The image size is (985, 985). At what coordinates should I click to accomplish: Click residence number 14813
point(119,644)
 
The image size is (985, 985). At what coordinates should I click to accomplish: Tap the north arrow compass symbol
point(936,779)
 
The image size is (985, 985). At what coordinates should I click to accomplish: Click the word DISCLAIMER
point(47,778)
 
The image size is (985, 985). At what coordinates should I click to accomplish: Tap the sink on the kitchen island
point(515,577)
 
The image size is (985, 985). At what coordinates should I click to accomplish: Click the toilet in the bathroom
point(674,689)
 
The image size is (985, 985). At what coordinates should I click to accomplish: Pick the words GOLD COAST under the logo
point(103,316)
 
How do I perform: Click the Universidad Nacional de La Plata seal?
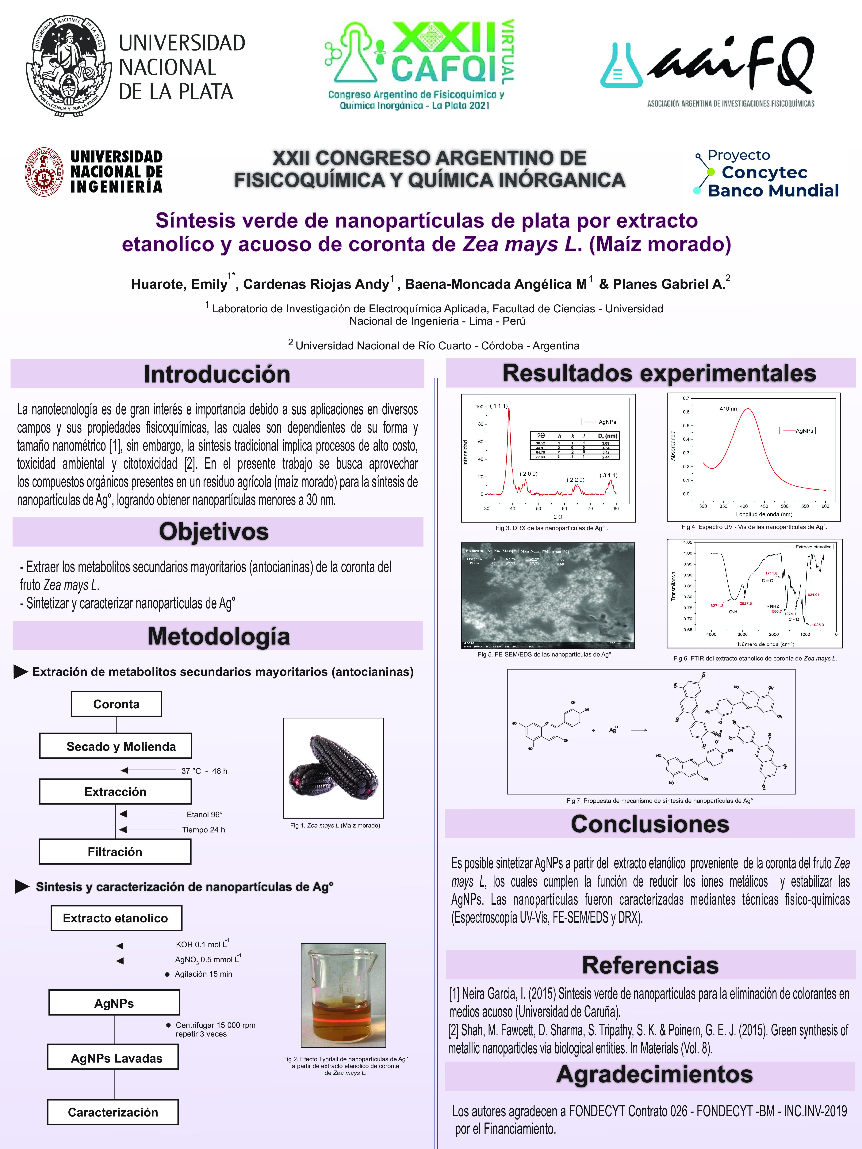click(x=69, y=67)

********

The task »
Reproduce the data word for word, beginning with its first line and continuing through the line that contains "point(515,577)", with both of those lines included.

Solution to this task »
The image size is (985, 985). At what coordinates should I click to accomplish: Click residence number 14813
point(119,644)
 
The image size is (985, 985). At what coordinates should I click to accomplish: Tap the north arrow compass symbol
point(936,779)
 
The image size is (985, 985). At what coordinates should I click to accomplish: Click the word DISCLAIMER
point(47,778)
 
The image size is (985, 985). At what coordinates should I click to accomplish: Tap the sink on the kitchen island
point(515,577)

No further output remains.